Damn, thought Ralph. He opened Goodell’s refrigerator, looked inside, closed it again. The beer was still there, mute and solid, covered with moisture not much colder than that now springing out on Ralph’s skin.

This has been going on all the time, he thought, and nobody’s ever noticed. None so blind, right? As those who will not see— until it tears out their throats.
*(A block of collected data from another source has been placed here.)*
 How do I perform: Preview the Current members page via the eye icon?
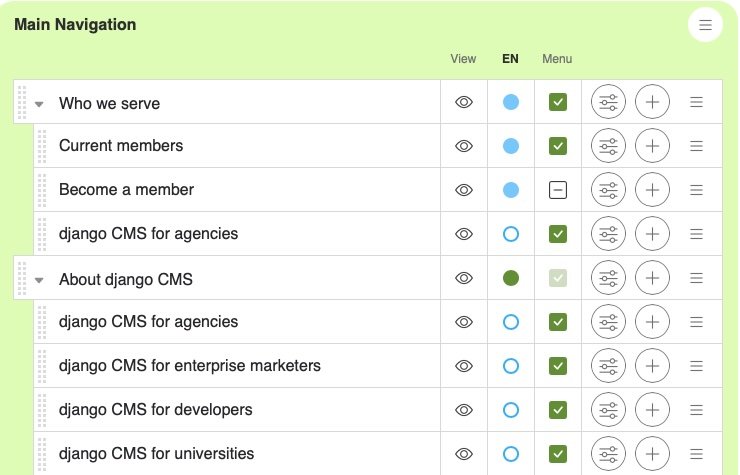pos(464,146)
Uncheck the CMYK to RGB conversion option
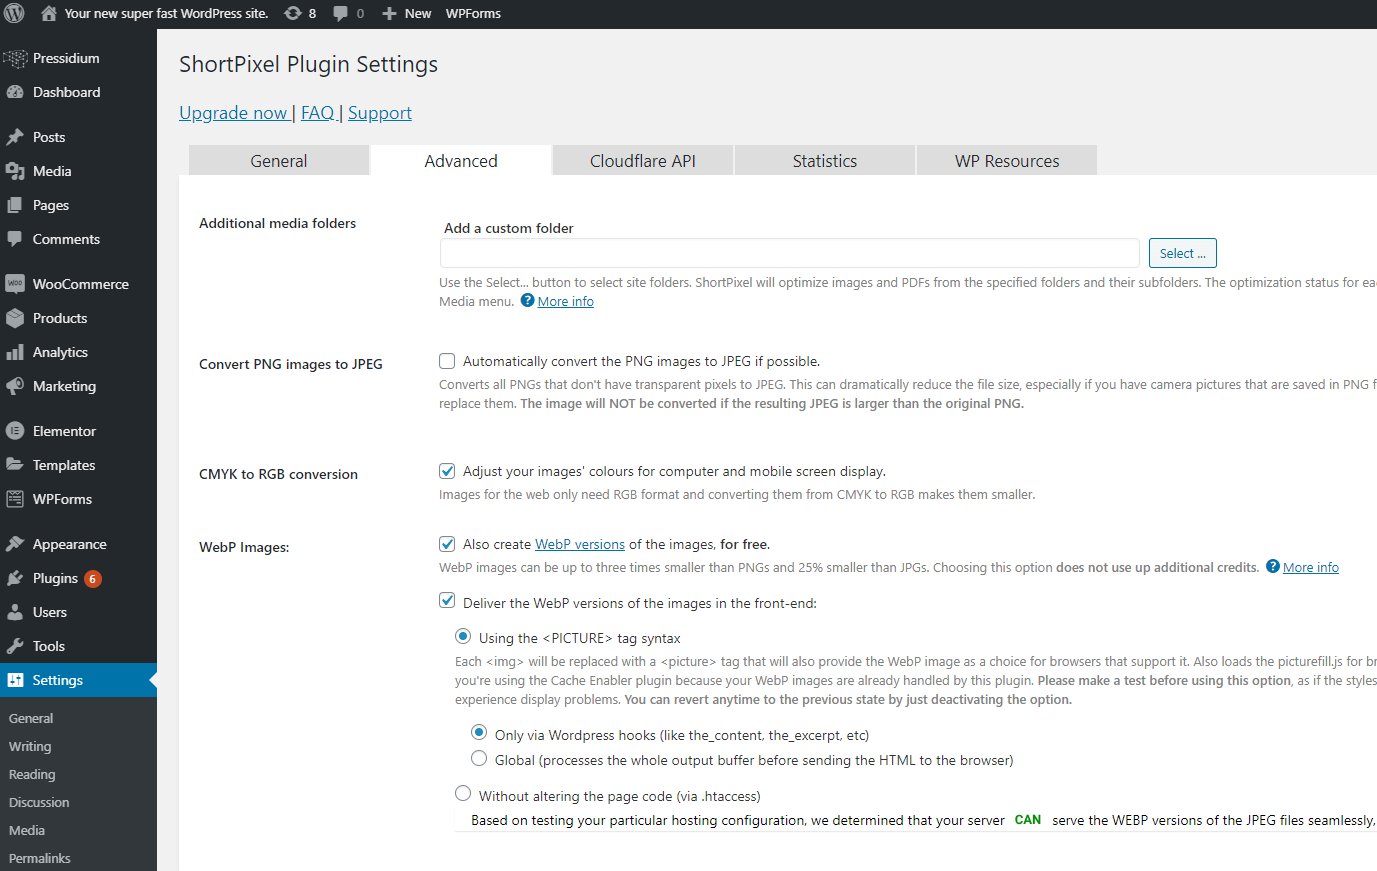1377x871 pixels. coord(447,471)
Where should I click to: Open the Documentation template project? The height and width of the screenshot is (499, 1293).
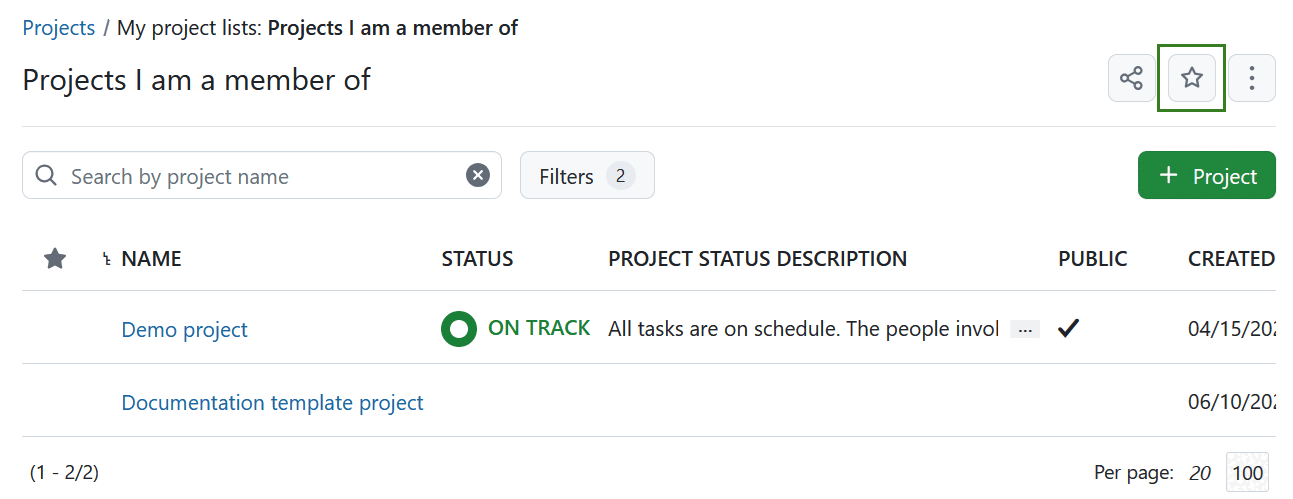(272, 402)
He felt ill—his universe was crumbling for good, dissolving at last to reveal the one, the true one, underneath.

That bloodstain, he thought. There’s no animal in this part of the desert big enough to have made that. And the base commander’s explanation of what happened with Stimmitz and the slithergadee—that’s crap, too. If the kids are all unconscious, how could they see Stimmitz and incorporate him into their dreams! It was clear to him that Stimmitz had been right all along and had died because of it. There was something wrong about Operation Dreamwatch—something that killed to hide itself.

And the beer. His hand trembled as he looked at the can he held. Who knows what they put in it. Or what it’s doing to us. He stepped to the sink and started to pour it out.

“Hey,” said Goodell from the doorway. “What’re you doing?” He looked from the last golden drops falling into the sink to Ralph’s face. “Are you feeling okay? You look terrible.”

Ralph set the can down on the counter. “I’m fine,” he said. “Don’t worry about me.”

“You’d better go back to your place and lie down.” Goodell put his hand on Ralph’s shoulder. “So you’ll be ready to go out on the field tonight.”

“The field?” echoed Ralph. He stared at Goodell. Some part inside himself clenched with the realization of what might be waiting for him there.

* * *

Commander Stiles was just leaving his office when Ralph caught him.

“Hello,” said the older man as he locked the door with his key. “What’s the hurry?”

Ralph gasped, trying to catch his breath. He had run all the way from Goodell’s apartment. “I just wanted to see,” he managed to speak, “if I could go ahead and take that week off.”

“Sure,” said Stiles. “I don’t see why not. Be good for you. I’ll have the forms ready tomorrow so you can take off right after your shift if you want.”

“Uhh . . . would there be any way I could leave tonight?”

The base commander frowned, his leathery skin bunching around his lower lip. “No, I don’t think so. Not according to the Opwatch manual, you know.” His eyes sharpened on Ralph. “Was there some particular reason you wanted to leave so soon?”

Careful, Ralph told himself. Don’t let him suspect what you know.

“No,” he shrugged. “Just a spur of the moment decision, that’s all.”

“Come by in the morning, then.” Stiles pocketed his key and started down the hallway. “No need to be impatient.”

Ralph watched the broad uniformed back receding from him, then slowly followed after it toward the exit.

* * *

Nothing happened on the dreamfield that night, except for the usual sequences to be observed. As the line came snaking down out of the field’s blue sky, Ralph’s observation partner remarked on how nervous he had seemed all through the shift. Ralph only nodded, watching the descending line. It looked wonderful, a linear angel.

By nine a.m., he was standing on the one small section of sidewalk in Norden with a single canvas bag in his hand, even though he knew the Greyhound to L.A. didn’t come through until eleven-thirty.